§ Document excerpt:

============

The first five weeks' topics can go something like this, to build up the background:

Week 1: Background, overview (Chapter 1 from Notes)
Week 2: Geometry of Hilbert Schemes (basic ideals perspective)
Week 3: The n! conjecture (Chapter 3 from Notes)
Week 4: Nested Hilbert Schemes and how Polygraphs come into play (Chapters 3.4, 4.1 from Notes)
Week 5: Polygraph Theorem Lecture 1 (starting from Hilbert schemes paper)

25 May, 2016

Spring 2016

We have had several excellent presentations during the Springer Quarter 2016.

Kirill Paramonov presented a combinatorial approach to crystal base theory directly using the Stembridge axioms. This is based on an upcoming book on the topic by Dan Bump and Anne Schilling. He also explained how the crystal approach can be used to explain the expansion of the Stanley symmetric function into Schur functions.

Roger Tian presented his thesis work on the characterization of rigged configurations in B(infinity), which is part of his joint work with Hyenomi Lee and Jin Hong on the topic.

Henry Kvinge gave a talk on his work on Khovanov's Heisenberg category and shifted symmetric functions in joint work with Licata and Mitchell.

Federico Castillo gave an impressionistic view of Haiman's work on the n! and (n+1)^(n-1) theorems. He also prepared a nice handout.

27 January, 2016

Cyclotomic Hecke algebras.

============

§ Stated problem 1: Repeat the seminar page word for word, starting at "The first five" and ending at "Hilbert schemes paper)".
§ Stated problem 2: According to the seminar page, what purpose do the topics planned for the first five weeks serve? Answer in one to three sentences.
§ Stated problem 3: Take the seminar page further, picking up right after its final line.
The listing after the seminar page isn't needed for anything here.

§ Dataset content:

============

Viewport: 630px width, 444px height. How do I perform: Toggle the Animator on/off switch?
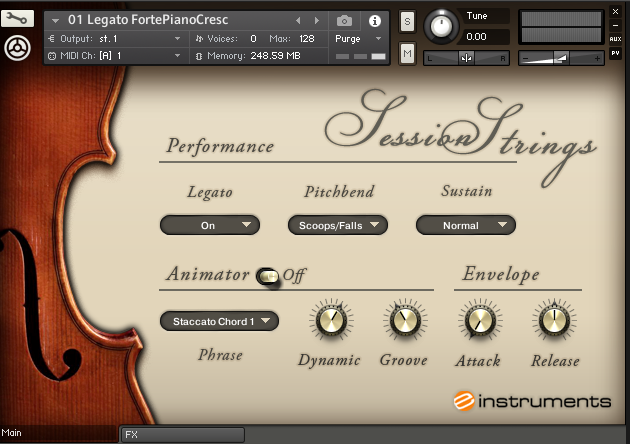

============

§ Expected output 1:
The first five weeks' topics can go something like this, to build up the background:

Week 1: Background, overview (Chapter 1 from Notes)
Week 2: Geometry of Hilbert Schemes (basic ideals perspective)
Week 3: The n! conjecture (Chapter 3 from Notes)
Week 4: Nested Hilbert Schemes and how Polygraphs come into play (Chapters 3.4, 4.1 from Notes)
Week 5: Polygraph Theorem Lecture 1 (starting from Hilbert schemes paper)

§ Expected output 2: The first five weeks' topics are meant to build up the background. They move from a general overview and the geometry of Hilbert schemes through the n! conjecture and nested Hilbert schemes to the first lecture on the Polygraph Theorem.

§ Expected output 3:
Henry Kvinge gave a presentation on the representation theory of cyclotomic Hecke algebras (or representations of the symmetric group over a field of positive characteristic if you prefer). This was based on the expository paper 'Representations of symmetric groups and related Hecke algebras' by Alexander Kleshchev. Henry discussed how the symmetric group has special elements called Jucys-Murphy elements which commute. By studying the generalized eigenvalues of these elements on representations, he showed how we can break representations up into blocks.

For every Young diagram we can construct a corresponding representation for a symmetric group called a Specht module. Over a field of characteristic zero these representations are simple but once we move to a field of characteristic p > 0, they may no longer be. In this case, the full set of simple representations appear as certain quotients of the Specht modules corresponding to p-regular (or p-restricted depending on your conventions) diagrams.

This is all relevant because much of the representation theory of rational Cherednik algebras can be understood through the representation theory of cyclotomic Hecke algebras via the KZ functor.

13 November, 2015

Strange expectations.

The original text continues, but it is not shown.